The city budget has been the talk of the town in Elkhart lately.
"We had to make extreme cuts in our cost of operation," says Mayor Dick Moore.
Mayor Moore says the city has done well, making the necessary cuts while still providing necessary services, but he expected that would only last so long before, "We'd have to go into public personnel, personnel services, personnel salaries and wages."
So now he's proposing a furlough plan.
"While it gives you a day less pay, it also gives you a day off."
But Elkhart Police and firefighters say this violates their contract. They look at it as a, "scheme to reduce their salaries." Their attorney Robert Sanders wouldn't talk on camera, but he tells me if the city acts on the furlough plan, they'll be ready with a response. Mayor Moore insists the furlough wouldn't break the contract.
"We have no intention of violating those contracts.

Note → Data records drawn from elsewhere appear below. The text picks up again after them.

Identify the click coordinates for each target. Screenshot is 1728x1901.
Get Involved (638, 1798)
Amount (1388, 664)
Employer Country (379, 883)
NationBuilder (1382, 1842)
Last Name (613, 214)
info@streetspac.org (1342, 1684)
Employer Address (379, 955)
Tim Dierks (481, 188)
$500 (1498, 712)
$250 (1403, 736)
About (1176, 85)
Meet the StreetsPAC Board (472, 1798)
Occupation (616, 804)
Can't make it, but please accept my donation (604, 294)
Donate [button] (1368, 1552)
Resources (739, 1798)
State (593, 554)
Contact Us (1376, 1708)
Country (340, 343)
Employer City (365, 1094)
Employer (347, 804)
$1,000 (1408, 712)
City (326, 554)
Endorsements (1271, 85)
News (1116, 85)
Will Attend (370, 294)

We don't feel we have," says Moore.
Regardless of the contract, councilman David Henke doesn't approve of the furloughs. "I think just about across the board with the council we find that a very temporary move, not a long term solution."
Legal or not, he says with furloughs the city will lose either way.
"We lose morale, we will tend to lose some employees, we will have people that are angry and upset with the jobs they have. And we lose trust."
So Henke agrees with the police and fire unions, that furlough days aren't the answer.